Interest in “the sideshow” of Alex Rodriguez’s Yankee Stadium season debut after injuries and a record drug ban is driving secondary ticket-market sales as New York’s playoff chances diminish.

The average resale price for the Yankees’ home game tomorrow night against the Detroit Tigers has risen 24 percent, to $112 from $90, since Aug. 5, when Rodriguez was given a 211-game doping ban, according to ticket aggregator TiqIQ. Available seats are down 47 percent, to about 5,000, since the announcement.

Rodriguez, the Yankees’ third baseman and designated hitter, filed an appeal yesterday allowing him to play until the drug penalty is resolved. The three-time Most Valuable Player is batting .273 in three games since returning from January hip surgery hours after being banned by baseball Commissioner Bud Selig.
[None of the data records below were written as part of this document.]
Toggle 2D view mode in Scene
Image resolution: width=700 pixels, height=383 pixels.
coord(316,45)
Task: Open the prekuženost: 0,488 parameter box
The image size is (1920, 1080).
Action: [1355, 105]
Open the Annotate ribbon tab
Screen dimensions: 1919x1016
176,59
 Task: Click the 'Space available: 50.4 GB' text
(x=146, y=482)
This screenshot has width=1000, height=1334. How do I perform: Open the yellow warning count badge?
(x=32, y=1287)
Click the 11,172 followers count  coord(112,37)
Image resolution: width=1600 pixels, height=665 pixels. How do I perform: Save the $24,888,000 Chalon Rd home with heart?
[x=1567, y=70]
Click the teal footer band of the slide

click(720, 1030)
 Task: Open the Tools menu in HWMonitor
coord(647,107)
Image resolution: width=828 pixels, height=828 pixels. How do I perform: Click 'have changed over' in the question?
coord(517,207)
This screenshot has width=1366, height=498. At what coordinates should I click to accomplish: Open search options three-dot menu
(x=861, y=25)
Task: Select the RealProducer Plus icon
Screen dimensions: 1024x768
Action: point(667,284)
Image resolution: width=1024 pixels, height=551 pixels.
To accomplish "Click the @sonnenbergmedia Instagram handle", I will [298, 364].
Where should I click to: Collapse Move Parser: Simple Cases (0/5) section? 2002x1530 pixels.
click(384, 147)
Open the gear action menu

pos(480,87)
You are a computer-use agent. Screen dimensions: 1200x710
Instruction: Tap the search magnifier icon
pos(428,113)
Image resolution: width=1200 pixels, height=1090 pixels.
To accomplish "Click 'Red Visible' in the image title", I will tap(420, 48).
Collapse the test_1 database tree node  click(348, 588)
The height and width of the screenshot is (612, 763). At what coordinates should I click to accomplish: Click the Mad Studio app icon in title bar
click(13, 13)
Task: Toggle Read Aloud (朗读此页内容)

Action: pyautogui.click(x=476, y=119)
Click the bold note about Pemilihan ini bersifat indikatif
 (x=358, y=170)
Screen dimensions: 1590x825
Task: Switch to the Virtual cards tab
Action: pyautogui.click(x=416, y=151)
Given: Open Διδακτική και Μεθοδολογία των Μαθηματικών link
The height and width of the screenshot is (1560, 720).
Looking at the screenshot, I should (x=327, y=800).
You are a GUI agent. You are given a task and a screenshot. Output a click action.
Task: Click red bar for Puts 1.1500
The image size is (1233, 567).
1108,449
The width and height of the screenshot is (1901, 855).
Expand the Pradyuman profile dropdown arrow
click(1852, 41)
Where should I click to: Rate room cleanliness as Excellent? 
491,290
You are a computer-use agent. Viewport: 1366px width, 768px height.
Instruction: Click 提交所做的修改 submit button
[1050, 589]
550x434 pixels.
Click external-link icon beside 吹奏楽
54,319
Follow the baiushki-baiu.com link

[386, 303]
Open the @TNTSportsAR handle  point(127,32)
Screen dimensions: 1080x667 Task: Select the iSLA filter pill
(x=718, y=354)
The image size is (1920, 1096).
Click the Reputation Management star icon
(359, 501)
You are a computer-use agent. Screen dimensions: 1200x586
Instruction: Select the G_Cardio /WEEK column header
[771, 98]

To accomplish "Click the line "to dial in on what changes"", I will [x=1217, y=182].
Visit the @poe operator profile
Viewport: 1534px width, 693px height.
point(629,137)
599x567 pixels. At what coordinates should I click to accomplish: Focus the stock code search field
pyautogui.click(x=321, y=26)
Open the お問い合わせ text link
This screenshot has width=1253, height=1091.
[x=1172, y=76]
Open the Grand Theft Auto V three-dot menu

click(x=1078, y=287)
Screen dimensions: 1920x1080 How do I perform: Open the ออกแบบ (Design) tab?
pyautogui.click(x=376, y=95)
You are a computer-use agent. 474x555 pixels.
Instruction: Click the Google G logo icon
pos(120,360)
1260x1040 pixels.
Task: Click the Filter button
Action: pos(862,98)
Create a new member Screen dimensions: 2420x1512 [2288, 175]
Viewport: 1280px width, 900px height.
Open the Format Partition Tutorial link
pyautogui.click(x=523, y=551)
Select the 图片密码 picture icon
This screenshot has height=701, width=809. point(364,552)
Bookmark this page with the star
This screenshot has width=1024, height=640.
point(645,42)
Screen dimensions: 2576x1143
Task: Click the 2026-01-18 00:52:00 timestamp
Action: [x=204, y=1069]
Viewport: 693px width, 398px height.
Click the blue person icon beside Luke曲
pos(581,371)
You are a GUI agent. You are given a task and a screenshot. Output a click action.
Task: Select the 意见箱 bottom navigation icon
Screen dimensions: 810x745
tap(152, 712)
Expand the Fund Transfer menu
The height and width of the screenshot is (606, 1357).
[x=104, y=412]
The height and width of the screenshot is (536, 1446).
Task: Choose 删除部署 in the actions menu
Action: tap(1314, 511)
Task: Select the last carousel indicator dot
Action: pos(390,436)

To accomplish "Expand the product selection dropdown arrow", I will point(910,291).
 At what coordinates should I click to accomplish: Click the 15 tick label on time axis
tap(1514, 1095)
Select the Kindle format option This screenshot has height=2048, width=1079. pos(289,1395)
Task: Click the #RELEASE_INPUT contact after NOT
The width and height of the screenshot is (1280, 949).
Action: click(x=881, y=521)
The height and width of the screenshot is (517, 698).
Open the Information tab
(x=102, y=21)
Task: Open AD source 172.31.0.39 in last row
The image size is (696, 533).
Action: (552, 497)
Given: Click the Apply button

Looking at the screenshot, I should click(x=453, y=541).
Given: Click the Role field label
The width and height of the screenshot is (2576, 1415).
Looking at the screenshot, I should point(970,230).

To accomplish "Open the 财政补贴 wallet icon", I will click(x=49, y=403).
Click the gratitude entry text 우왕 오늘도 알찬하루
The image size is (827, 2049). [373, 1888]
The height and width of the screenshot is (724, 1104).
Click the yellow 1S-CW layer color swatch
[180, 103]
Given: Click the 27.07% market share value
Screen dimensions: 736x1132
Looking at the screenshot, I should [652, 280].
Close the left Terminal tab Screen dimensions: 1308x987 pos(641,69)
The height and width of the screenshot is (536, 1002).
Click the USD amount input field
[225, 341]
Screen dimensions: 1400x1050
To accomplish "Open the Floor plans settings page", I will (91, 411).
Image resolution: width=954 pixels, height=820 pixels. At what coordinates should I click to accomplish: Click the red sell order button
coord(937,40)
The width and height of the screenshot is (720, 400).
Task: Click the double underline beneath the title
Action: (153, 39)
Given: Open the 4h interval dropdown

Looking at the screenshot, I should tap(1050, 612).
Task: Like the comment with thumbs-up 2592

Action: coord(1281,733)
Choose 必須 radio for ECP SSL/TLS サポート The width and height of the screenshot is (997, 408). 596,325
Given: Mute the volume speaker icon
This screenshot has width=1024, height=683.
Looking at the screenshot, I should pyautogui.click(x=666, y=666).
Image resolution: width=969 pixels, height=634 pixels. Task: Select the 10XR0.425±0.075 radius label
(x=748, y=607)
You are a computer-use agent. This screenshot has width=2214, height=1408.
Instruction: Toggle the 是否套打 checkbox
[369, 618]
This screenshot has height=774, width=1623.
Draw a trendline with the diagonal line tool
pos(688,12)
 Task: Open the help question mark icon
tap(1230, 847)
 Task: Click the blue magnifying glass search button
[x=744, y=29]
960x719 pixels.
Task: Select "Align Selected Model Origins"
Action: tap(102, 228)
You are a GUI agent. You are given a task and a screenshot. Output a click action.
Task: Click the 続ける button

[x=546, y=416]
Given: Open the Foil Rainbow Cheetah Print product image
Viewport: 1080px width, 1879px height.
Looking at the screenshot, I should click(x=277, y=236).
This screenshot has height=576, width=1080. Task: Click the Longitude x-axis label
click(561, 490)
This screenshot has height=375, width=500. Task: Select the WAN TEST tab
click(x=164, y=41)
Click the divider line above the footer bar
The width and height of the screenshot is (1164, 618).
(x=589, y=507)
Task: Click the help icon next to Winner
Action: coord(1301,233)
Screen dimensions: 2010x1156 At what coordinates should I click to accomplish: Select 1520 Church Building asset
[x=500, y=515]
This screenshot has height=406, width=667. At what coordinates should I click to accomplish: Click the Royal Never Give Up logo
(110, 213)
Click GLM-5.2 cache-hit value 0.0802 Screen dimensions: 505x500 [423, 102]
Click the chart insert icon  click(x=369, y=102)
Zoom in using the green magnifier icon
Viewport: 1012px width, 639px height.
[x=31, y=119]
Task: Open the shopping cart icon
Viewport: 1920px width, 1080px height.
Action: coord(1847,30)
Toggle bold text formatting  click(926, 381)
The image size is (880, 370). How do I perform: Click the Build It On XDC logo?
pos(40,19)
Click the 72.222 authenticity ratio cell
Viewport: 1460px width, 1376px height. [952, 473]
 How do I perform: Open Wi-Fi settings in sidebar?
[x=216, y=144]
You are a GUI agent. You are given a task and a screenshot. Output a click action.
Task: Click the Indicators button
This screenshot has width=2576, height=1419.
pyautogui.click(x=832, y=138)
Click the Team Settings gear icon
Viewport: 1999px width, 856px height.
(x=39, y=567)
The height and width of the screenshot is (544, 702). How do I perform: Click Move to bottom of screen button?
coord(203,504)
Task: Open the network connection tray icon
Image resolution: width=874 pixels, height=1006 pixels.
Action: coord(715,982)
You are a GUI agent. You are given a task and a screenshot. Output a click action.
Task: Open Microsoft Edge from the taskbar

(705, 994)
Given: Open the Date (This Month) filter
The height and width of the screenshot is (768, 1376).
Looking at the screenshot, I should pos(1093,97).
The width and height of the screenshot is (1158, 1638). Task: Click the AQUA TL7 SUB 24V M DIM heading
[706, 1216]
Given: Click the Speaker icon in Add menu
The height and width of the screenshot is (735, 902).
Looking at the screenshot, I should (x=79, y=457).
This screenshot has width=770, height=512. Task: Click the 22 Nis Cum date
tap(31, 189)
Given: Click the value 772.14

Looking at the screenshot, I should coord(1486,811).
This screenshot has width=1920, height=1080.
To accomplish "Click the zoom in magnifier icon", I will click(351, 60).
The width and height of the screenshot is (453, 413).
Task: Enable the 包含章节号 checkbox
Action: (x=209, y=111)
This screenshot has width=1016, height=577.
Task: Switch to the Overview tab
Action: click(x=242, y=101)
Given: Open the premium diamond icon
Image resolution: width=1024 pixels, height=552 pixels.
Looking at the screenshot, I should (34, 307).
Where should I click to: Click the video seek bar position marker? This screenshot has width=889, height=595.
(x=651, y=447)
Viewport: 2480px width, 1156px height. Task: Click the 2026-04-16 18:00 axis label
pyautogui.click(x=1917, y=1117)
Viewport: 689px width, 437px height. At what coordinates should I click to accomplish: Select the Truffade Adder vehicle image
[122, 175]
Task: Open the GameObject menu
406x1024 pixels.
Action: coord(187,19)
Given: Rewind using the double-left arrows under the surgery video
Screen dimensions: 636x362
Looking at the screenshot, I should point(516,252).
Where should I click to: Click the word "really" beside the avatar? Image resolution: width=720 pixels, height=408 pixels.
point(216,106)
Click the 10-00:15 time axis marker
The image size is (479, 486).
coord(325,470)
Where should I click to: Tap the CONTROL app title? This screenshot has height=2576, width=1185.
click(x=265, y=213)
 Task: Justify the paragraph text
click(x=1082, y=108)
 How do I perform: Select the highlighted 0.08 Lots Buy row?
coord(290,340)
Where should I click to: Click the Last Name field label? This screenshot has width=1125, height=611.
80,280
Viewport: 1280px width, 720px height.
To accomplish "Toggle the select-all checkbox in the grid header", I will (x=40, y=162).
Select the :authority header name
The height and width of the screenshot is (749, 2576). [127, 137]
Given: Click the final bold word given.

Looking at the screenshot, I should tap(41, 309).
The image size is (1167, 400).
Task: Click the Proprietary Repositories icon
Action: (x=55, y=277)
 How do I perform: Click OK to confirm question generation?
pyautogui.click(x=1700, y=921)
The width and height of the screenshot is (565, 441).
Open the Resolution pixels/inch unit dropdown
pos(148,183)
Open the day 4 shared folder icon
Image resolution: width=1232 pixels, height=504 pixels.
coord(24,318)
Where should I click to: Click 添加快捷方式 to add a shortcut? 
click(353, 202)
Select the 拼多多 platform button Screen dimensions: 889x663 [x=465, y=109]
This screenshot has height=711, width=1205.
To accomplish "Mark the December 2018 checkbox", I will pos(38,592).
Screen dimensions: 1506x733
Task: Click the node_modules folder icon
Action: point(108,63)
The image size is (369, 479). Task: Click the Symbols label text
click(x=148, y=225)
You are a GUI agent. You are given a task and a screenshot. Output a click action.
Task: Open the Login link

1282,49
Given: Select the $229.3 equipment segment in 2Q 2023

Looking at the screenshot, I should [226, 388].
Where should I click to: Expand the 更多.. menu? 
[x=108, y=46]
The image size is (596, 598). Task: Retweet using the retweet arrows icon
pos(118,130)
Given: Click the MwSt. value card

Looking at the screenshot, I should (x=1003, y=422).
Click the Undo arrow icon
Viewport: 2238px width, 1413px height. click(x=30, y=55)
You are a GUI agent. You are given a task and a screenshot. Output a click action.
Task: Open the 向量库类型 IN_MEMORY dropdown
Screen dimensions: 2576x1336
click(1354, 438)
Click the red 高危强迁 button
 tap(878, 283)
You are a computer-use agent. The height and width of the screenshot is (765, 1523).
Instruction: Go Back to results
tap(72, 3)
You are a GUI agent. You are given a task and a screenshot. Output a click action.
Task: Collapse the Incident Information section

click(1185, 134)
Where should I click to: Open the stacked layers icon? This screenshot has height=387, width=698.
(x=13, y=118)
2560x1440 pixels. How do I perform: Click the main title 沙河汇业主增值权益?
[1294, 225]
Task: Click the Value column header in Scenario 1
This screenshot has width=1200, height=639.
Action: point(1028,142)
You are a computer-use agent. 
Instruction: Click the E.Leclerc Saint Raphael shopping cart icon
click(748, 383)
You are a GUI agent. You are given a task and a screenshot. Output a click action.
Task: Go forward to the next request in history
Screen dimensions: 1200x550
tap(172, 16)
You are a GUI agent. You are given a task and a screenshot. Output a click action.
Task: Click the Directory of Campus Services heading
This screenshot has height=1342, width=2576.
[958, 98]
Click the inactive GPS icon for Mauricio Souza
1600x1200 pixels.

The Yankees last night dropped their fourth straight game and third since Rodriguez’s return, falling 11 1/2 games behind first-place Boston in the American League East, their biggest deficit of the season.

“The best way to quantify this increase is to say that fans want to see the sideshow,” Chris Matcovich, a spokesman for New York-based TiqIQ, said in an e-mail. “The team has obviously been struggling as of late, but the circumstances surrounding Rodriguez have piqued an interest among even casual fans.”

The cheapest tickets for the matchup between pitchers Rick Porcello of the Tigers and Ivan Nova of the Yankees are $49, a 104 percent increase since Aug. 5. The least expensive entry the following day is $26.

Eyewitness Views

“They want to see first-hand how people react, as well as express their own sentiment toward A-Rod,” said Matcovich.

The Yankees’ 6-5 loss to the Chicago White Sox last night dropped New York to 57-56, in fourth place in the five-team AL East. Idle today, a loss tomorrow would drop the Yankees to .500 for the first time since April 13, when they were 5-5.

New York also is seven games out in the race for one of two AL wild-card berths, trailing six other clubs. The wild cards go to the non-division winners with the best records.

Selig said when suspending Rodriguez that the 38-year-old All-Star used testosterone and human growth hormone over “multiple years” and tried to “obstruct and frustrate” baseball’s investigation of a now-defunct anti-aging clinic in Florida that was supplying athletes with banned drugs.

Twelve other major-leaguers accepted 50-game sanctions on Aug. 5, leaving Rodriguez as the only player to appeal.

The return of Rodriguez to the Yankees helped produce the highest television rating of the season for the team’s regional network, where viewership for games has dropped about 36 percent from a year ago.

The Aug. 5 game between the Yankees and the White Sox in Chicago drew a 4.3 rating on the Yankees Entertainment & Sports Network, according to figures provided by YES. The previous high was a 4.2 for the Yankees’ game against the New York Mets on May 27, according to YES.